───── EXCERPT ─────
  • Creepy Mortician: The narrator's choice of career. He becomes this, and ultimately fails at it, due to his inability to control his perverse desires.
  • Dying as Yourself: Villainous version. Rather than face execution, incarceration in an asylum, or life in prison for his multiple murders and other crimes, the narrator chooses to take one last life at the end: his own.
  • Dying Town: Appropriately, the narrator's home village of Fenham has been declining for years; when he finally returns after spending some time in Bayboro:
    Narrator: Vacant, dilapidated farmhouses lined the adjacent roadsides, while the years hd brought equal retrogression to the town itself. A mere handful of the houses were occupied ...
  • Emo Teen: Description of himself at sixteen:
    Narrator: Anything that tended to lift me out of my habitual inertia held for me only the promise of physical and mental disquiet.
  • Family Extermination: The narrator murders a whole family near the climax. Since they were living in his old house, they may even have been his blood relatives.
  • Hereditary Curse: The origin of the narrator's I Love the Dead Nightmare Fetishist obsession is implied to be either this or In the Blood, given that he had a great-great grand-uncle burned as a Necromancer.
  • High on Homicide: When the narrator decides that the recent-corpse supply, even in Bayboro, is too low for his purposes — and becomes a serial killer to increase said supply — it is obvious that he exults in murder.
  • I Love the Dead: The title states this almost exactly, and the narrator is a necrophiliac.
  • In Medias Res: The story begins with the narrator hiding from the law in a Creepy Cemetery, and telling the story of how he wound up in this predicament.
  • In the Blood: The origin of the narrator's I Love the Dead Nightmare Fetishist obsession is implied to be either this or a Hereditary Curse, given that he had a great-great grand-uncle burned as a Necromancer.
  • Life Drinker: One line near the end, after the narrator murders a whole family, implies that the narrator may have gained this power (see Maybe Magic, Maybe Mundane and Unreliable Narrator):
    Narrator: ... a newfound stolen strength was mine.
─────
## PROBLEM REQUIREMENTS
In the trope list above, what is the name of the narrator's home village?
───── GIVEN INFORMATION ─────
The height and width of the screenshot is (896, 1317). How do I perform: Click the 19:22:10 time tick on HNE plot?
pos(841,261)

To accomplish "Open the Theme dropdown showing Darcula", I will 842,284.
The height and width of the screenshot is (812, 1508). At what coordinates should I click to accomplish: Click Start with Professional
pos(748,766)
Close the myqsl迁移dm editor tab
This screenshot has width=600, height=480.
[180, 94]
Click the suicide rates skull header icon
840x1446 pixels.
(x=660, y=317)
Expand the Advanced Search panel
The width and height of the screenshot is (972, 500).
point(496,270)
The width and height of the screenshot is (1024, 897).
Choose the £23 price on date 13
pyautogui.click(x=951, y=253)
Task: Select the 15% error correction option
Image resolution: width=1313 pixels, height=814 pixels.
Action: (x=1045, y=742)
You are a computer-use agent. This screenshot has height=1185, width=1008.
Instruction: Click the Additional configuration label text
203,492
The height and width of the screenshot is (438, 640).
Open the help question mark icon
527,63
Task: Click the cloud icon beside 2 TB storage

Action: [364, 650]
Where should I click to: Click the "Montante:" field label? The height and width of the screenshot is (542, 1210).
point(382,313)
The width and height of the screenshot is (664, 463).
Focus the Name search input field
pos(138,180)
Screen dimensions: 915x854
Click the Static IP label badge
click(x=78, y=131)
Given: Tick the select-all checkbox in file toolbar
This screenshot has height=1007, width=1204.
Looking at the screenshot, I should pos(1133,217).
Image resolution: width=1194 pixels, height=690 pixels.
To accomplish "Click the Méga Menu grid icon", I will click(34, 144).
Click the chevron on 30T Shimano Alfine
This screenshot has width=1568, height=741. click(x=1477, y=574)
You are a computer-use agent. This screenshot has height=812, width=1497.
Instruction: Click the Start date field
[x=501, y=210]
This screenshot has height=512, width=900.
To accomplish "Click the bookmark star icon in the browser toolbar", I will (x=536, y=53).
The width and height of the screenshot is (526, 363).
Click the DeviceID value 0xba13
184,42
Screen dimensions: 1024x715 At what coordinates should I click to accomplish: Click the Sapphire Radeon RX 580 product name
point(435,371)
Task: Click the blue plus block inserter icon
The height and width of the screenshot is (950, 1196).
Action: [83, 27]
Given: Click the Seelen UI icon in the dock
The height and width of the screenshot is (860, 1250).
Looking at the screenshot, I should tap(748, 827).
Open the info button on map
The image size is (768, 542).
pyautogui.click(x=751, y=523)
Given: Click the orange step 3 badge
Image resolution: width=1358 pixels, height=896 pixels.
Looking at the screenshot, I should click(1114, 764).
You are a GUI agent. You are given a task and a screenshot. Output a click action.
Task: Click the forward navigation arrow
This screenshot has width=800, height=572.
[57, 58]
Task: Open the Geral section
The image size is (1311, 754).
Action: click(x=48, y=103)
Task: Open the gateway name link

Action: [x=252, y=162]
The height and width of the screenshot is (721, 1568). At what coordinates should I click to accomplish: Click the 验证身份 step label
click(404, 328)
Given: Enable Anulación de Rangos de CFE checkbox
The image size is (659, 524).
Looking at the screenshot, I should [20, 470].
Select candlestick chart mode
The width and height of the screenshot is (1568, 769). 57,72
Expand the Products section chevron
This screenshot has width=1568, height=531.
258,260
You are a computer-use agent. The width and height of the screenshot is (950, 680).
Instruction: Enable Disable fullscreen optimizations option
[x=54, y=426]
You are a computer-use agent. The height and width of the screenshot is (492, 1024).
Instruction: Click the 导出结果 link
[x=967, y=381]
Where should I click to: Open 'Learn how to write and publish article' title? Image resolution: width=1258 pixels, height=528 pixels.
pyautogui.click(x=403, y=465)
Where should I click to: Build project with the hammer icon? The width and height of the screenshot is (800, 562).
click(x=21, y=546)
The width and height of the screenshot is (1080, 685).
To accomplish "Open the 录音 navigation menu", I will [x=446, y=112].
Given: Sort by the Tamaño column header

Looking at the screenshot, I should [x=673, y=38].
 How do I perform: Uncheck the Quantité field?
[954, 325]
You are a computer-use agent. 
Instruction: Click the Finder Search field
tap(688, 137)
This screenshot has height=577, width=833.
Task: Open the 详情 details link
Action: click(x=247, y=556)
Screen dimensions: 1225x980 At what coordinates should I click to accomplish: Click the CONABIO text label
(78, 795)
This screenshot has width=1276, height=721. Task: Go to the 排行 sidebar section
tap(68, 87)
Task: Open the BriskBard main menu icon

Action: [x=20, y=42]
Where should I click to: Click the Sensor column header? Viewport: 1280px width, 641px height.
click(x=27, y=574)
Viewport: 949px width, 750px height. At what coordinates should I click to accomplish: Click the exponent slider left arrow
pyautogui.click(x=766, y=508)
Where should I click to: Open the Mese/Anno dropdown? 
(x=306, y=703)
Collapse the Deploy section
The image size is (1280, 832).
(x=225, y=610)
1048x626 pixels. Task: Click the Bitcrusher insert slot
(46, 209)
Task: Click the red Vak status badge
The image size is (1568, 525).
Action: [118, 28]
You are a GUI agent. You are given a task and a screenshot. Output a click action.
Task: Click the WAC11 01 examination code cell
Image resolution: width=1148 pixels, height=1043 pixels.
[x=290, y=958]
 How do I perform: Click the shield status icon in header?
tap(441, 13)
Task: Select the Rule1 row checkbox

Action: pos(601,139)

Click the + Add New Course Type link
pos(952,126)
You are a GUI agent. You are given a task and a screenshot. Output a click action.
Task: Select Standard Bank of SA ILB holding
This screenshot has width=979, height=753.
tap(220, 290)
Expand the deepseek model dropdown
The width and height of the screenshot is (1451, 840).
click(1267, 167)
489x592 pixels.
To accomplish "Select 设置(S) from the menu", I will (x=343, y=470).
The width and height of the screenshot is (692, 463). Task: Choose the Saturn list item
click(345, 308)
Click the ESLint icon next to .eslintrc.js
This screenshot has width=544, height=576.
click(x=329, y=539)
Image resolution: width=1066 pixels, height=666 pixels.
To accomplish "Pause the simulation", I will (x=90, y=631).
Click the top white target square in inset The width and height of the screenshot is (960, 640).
─────
## SOLUTION BELOW
Fenham